• [WORK ITEM]: In the post about well water, how deep is the drilled hole that supplies water to the house?

• [EXTRACT PROVIDED]:

Friday, November 10, 2006


Water, Water Everywhere...

Most in this country take water for granted: you turn the faucet, and out it flows. You use it for cooking, bathe in it, flush it, and drink it without any worries about its safety.

Where I live, water comes from the ground. There is an old stoned-up spring in my pasture that gushes an icy-cold, clear overflow even in the driest of summers; a 58’ drilled hole in the granite underpinnings of our hilly landscape has been supplying delicious, chemical-free water to my house for about thirty years.

Some time in July, our bodies became possessed by aliens. It took nearly six weeks to diagnose the “beaver fever” (giardia lambia) that gripped us, in part due to the fact that we had eaten some rare tuna on the night before getting sick. Ironically, the tuna was a red herring, not at all related to our malady, but for the first couple of weeks it was the prime suspect. We couldn’t look at food; our intestines roared and raged; we dragged ourselves around; we avoided social situations (giardia can make even the most swell person very bad company). We had our well water tested, and it flunked.

The summer of our intestinal discontent progressed into the autumn of my close acquaintance with the NYS Health Department, local and far away laboratories, and eventually what feels like a PhD in Water Quality Assurance.

I listened to the water treatment specialists, but the high tech methods of “purifying” water are so Rube Goldbergish as to be amusing, not to mention expensive. You can treat giardia with UV light – if your water meets a long list of criteria (turbidity, suspended solids, color, sulfide, metals content, hardness etc.) - and ours didn’t. No problem... you buy a large $1500 greensand filter, a $1000 softener, and then pass it through the $3200 UV light (a method that works as long as you don’t have a power outage, at which time the little giardia weasels infest your pipes and faucets...) Of course there is also the monitoring, hauling of salts to the softener, bulb and filter replacing etc., but here’s the catch: the UV light doesn’t KILL the giardia; it affects its DNA, so what you end up drinking after all of this treatment is mutant giardia. Sound yummy? The people promoting this method assure me it’s fine, but I remember when x-ray machines were installed in shoe stores so you could look at the bones of your feet for the fun of it. That was thought to be perfectly safe too. Okay, so add an $850 reverse osmosis 1 micron carbon block drinking water system with non-electric booster pump to keep pressure high enough. And oh yeah, you might need one of these for each drinking water faucet. Skol!

Stored items

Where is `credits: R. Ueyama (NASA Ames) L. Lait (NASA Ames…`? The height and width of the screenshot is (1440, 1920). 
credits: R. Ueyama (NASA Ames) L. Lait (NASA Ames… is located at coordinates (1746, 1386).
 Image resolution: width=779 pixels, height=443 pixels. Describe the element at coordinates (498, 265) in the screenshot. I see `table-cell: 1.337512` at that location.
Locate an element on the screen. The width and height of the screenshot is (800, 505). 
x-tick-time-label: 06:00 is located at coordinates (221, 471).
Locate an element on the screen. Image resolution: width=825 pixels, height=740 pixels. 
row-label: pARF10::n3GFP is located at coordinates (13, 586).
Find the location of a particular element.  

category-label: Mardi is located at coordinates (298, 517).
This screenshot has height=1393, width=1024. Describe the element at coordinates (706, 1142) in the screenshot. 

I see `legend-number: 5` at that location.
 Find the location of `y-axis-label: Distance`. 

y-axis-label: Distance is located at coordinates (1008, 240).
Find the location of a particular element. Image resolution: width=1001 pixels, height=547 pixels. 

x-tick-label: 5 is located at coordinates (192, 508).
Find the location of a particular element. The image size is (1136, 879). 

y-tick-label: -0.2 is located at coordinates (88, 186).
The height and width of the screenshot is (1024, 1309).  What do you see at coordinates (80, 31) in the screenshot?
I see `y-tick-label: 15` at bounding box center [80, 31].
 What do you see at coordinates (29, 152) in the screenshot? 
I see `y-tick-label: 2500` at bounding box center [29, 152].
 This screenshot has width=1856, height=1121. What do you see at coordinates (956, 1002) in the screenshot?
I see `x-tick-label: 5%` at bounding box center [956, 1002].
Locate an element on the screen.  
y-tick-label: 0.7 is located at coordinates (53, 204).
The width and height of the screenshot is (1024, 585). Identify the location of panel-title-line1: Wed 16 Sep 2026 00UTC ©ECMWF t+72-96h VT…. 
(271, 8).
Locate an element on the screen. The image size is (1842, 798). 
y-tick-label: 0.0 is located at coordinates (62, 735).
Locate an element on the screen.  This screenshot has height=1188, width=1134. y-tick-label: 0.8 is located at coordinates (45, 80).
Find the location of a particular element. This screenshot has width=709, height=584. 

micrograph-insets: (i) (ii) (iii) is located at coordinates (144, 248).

• [EXPECTED ANSWER]: 58 feet